I posted a note on the Public forum yesterday about this...

https://www.watchuseek.com/f2/could-my-grail-543485.html

...and then I found this new Bremont forum...duh!

Anyway, the long and short of it is, I have finally found my grail... the Bremont ALT1-P. Now all I have to do is figure out how to save enough money to buy one... :think:

Mike


----------



## Spit161 (Oct 9, 2009)

Make no mistake, it's a nice watch. I hope you succeed in getting it!

cheers.


----------



## Noodlefish (Mar 24, 2008)

Oops. Just spotted this. I'd replied in the other thread. Sorry.

I was saying that, if I hadn't already got the ALT1-C, I'd be contemplating the ALT1-P very seriously.


SalonQP Bremont ALT1-P by Noodlefish, on Flickr

But as far as my personal "grail" Bremont goes, it has to be the long-sold-out EP120. Hey ho.


----------



## Spit161 (Oct 9, 2009)

Noodlefish said:


> But as far as my personal "grail" Bremont goes, it has to be the long-sold-out EP120. Hey ho.

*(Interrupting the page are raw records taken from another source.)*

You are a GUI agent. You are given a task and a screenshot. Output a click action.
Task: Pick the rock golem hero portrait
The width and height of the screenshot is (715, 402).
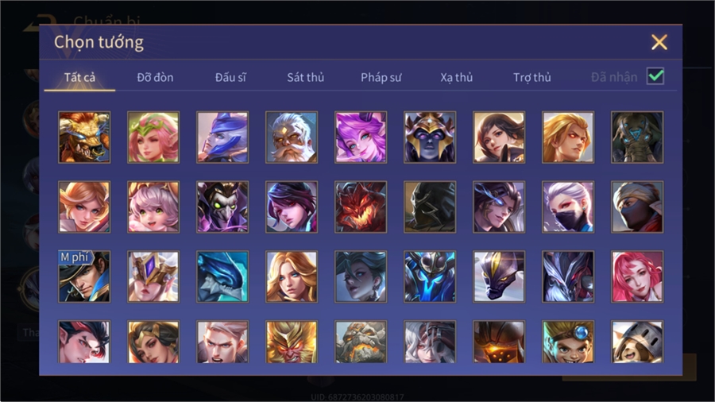coord(361,342)

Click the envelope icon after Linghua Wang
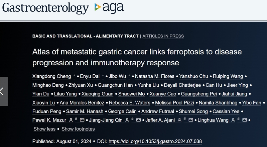point(244,120)
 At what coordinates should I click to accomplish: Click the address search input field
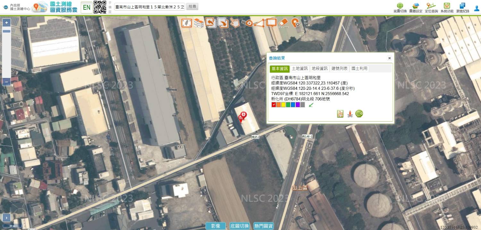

The EP120 was a fantastic watch. The 'prop' style case back was _very_ unusual.
I think that it is a fantastic watch to want as a "grail".
My personal grail is the ALT1-Z/BK. It's an amazing watch that I _will_ get some day!

cheers.


----------



## mjbernier (Sep 30, 2007)

Spit161 said:


> The EP120 was a fantastic watch. The 'prop' style case back was _very_ unusual.
> I think that it is a fantastic watch to want as a "grail".
> My personal grail is the ALT1-Z/BK. It's an amazing watch that I _will_ get some day!
> 
> cheers.


I looked at the ALT1-Z as well, but I don't have a lot of use for a GMT complication. I also gave some attention to the ALT1-C, but there's something about the three-subdial chronos like the ALT1-P that just "looks right" to me...

Mike


----------



## Spit161 (Oct 9, 2009)

mjbernier said:


> I looked at the ALT1-Z as well, but I don't have a lot of use for a GMT complication. I also gave some attention to the ALT1-C, but there's something about the three-subdial chronos like the ALT1-P that just "looks right" to me...
> 
> Mike


Go with what you feel, Mike. Only you'll wear it, so it'd better be right!

cheers.


----------



## barters (Apr 29, 2009)

Did you ever get your Alt 1P?


----------



## vipereaper30 (Sep 12, 2009)

Having the same problem deciding between Bremont watches myself. I have a Z purchase scheduled later in the year and can't decide between the P & C for an immediate purchase!:-s


----------